Boston, Mass. - Thanks to continued innovations silicon-based power electronics is expected to maintain the lion’s share of the global $20 billion market, according to Lux Research. Advances in circuits, controls and packaging will allow silicon to hold on to its 87 percent market while relegating wide-bandgap (WBG) materials to a much smaller share, according to the new research.
The report, “Sorting Through the Maze of Silicon Innovations in Power Electronics,” finds that these innovations will slow adoption of WBG materials in many applications, particularly in the near term because of silicon's high availability and volumes.
“Circuit design innovation will have its biggest impact on space and efficiency improvements in IT and consumer electronics, while control method innovation impacts size reduction across all applications,” said Tiffany Huang, Lux Research Associate and lead author of the report, in a statement. “Innovations in module packing can not only reduce size, but increase the efficiency to be on par with current WBG innovations in transportation markets.”

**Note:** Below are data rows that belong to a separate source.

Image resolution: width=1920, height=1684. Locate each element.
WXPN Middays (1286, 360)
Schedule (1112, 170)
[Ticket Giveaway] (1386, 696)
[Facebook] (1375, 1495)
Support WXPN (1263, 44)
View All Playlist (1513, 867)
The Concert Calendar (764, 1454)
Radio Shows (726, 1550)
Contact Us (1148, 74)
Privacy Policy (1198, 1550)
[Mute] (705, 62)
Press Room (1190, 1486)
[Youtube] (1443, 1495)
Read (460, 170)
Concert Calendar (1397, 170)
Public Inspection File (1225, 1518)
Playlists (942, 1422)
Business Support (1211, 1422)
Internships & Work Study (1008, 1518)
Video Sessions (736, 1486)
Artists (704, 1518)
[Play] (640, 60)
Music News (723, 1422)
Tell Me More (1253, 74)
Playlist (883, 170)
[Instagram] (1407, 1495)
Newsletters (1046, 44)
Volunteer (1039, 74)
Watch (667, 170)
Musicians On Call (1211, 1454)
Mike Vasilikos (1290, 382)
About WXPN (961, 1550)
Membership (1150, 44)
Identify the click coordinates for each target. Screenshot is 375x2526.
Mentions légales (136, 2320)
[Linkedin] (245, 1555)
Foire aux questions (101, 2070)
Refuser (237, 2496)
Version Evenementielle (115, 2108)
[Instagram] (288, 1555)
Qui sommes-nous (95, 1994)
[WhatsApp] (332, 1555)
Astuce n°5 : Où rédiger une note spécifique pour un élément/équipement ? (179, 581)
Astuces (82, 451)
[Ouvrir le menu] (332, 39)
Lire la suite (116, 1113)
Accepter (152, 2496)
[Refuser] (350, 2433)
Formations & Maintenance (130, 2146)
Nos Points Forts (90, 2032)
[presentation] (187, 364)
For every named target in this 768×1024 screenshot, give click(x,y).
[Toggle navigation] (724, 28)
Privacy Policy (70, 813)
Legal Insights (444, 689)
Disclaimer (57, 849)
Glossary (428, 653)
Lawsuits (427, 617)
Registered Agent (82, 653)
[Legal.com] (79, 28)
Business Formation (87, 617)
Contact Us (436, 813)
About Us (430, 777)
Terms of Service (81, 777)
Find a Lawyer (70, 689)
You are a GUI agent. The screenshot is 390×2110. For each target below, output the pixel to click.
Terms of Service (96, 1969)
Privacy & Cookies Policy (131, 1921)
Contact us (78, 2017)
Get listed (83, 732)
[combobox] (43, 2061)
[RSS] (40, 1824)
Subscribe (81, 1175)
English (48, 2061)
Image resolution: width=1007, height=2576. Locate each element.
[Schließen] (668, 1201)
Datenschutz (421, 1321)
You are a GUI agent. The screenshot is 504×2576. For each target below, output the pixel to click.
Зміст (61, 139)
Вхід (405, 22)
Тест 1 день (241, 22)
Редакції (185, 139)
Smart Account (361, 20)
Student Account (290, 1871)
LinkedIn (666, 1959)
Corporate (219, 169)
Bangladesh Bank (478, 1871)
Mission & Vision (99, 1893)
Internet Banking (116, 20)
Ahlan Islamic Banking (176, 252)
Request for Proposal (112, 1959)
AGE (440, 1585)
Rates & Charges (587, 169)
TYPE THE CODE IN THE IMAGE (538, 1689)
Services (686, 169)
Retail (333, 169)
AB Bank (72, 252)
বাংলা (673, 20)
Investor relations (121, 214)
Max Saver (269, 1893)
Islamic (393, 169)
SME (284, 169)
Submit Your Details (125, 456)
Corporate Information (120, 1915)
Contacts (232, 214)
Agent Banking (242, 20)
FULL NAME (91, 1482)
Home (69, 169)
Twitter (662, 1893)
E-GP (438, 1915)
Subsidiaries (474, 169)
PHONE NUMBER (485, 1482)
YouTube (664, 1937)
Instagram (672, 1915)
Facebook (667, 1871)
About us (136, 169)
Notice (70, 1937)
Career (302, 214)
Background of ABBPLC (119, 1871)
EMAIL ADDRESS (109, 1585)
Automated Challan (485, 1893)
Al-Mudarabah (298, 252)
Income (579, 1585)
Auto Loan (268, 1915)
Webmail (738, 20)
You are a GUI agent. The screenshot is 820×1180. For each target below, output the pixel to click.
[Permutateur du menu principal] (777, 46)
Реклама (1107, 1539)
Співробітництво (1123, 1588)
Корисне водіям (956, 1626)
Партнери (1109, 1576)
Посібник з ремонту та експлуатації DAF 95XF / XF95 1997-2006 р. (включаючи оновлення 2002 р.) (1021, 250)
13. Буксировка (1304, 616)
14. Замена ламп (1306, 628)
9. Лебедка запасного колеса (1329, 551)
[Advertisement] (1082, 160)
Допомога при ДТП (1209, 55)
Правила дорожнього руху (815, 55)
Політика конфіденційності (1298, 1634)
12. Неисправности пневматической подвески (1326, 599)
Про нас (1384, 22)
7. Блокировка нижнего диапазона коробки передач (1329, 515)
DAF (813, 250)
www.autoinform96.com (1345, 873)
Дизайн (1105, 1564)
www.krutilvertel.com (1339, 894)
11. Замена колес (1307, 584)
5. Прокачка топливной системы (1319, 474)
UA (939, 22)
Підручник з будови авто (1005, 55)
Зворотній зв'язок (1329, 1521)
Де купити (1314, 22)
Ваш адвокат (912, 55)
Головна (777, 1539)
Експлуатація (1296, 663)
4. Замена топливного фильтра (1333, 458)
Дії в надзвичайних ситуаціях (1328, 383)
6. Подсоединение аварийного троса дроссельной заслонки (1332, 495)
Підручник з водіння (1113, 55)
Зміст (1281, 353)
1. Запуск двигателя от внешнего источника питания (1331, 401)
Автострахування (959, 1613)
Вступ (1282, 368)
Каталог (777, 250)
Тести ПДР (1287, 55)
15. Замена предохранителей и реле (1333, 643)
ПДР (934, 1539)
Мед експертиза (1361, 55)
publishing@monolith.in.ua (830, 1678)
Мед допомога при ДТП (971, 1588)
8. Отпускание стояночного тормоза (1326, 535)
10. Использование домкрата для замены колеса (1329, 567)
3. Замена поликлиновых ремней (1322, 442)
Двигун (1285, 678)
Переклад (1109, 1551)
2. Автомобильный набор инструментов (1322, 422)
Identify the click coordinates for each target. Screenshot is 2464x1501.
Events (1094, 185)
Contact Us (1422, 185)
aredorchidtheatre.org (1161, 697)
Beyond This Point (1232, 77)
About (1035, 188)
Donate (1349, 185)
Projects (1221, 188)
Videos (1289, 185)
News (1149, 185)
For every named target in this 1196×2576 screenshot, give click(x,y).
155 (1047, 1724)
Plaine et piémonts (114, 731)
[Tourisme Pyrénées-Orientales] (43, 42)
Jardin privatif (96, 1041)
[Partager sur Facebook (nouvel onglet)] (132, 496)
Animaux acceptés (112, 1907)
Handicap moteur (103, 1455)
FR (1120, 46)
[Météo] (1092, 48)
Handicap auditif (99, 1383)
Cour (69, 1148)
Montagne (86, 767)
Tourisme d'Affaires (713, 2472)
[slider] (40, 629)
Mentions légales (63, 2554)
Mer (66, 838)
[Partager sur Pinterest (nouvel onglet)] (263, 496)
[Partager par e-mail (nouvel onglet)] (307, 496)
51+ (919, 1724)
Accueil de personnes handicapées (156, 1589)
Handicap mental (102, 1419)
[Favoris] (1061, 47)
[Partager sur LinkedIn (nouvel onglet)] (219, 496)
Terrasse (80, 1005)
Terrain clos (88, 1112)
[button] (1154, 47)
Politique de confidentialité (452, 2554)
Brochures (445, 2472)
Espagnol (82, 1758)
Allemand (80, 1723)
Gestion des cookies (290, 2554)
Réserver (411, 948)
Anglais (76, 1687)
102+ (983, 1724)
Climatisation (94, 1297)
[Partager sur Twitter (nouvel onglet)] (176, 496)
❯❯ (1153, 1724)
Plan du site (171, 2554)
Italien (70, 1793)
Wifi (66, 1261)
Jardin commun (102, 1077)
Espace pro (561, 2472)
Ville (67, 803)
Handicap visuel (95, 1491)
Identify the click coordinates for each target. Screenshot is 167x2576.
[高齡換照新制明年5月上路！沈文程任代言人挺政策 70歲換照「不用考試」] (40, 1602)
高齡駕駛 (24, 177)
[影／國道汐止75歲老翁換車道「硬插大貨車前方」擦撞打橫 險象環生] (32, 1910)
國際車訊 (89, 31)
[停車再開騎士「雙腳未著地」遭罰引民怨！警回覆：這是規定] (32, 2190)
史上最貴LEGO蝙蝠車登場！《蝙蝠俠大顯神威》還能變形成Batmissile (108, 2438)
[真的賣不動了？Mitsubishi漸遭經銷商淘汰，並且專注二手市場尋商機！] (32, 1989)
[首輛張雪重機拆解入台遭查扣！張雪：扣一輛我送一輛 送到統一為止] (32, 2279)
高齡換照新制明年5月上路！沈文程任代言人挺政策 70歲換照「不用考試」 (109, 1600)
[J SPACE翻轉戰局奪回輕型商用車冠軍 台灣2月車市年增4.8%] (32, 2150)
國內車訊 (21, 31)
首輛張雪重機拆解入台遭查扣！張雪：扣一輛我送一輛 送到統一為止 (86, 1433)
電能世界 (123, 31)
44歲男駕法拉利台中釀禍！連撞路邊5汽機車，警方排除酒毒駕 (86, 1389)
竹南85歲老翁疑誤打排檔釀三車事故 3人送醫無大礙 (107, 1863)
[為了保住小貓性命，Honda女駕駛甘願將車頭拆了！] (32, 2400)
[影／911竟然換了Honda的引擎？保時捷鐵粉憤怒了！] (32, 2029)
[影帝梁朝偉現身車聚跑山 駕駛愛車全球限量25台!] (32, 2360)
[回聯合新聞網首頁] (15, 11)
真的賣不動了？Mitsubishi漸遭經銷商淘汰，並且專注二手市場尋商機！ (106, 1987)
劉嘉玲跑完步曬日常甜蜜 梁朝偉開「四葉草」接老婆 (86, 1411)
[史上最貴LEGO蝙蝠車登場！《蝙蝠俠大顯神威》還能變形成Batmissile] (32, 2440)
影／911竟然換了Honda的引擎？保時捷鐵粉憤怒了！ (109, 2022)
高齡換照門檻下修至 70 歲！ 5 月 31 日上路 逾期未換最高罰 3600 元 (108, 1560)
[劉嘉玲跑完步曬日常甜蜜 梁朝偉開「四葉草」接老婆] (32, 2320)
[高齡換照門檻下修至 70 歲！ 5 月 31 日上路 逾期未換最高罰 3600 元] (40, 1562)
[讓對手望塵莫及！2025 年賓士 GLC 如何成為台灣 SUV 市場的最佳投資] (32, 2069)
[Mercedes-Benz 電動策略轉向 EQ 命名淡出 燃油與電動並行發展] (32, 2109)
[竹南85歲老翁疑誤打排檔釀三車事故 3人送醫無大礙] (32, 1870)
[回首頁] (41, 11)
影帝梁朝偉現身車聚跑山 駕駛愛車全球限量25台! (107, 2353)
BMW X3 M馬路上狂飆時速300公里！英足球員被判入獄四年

In a previous report, Lux Research reports that power electronics based on new gallium nitride (GaN) and silicon carbide (SiC) technologies have the potential to significantly improve efficiency but because these materials are higher cost, companies need market-specific strategies to succeed in driving adoption.
The review by Lux analysts finds that TI, Maxim, and Qualcomm are ranked the highest in circuit design based on their partnerships and customers in multiple market segments. Start-up companies ranked as “high-potential” include Ineda, Arctic Sand, Ambiq Micro, Brusa and Alpitronic.
ABB, Dialog, Omron lead in control methods thanks to efficient products and partnerships. Start-up companies ranked as “high-potential” include Varentec, FINsix, Gridco and Cirasys.
In the area of module packaging, Bosch and Schneider Electric take the lead thanks to their strengths in automotive and industrial markets, respectively. The review also indicates that AT&S’ “novel” energy-efficient packaging methods lacks adoption in the market, and AgileSwitch’s digital gate driver success is limited to the United States.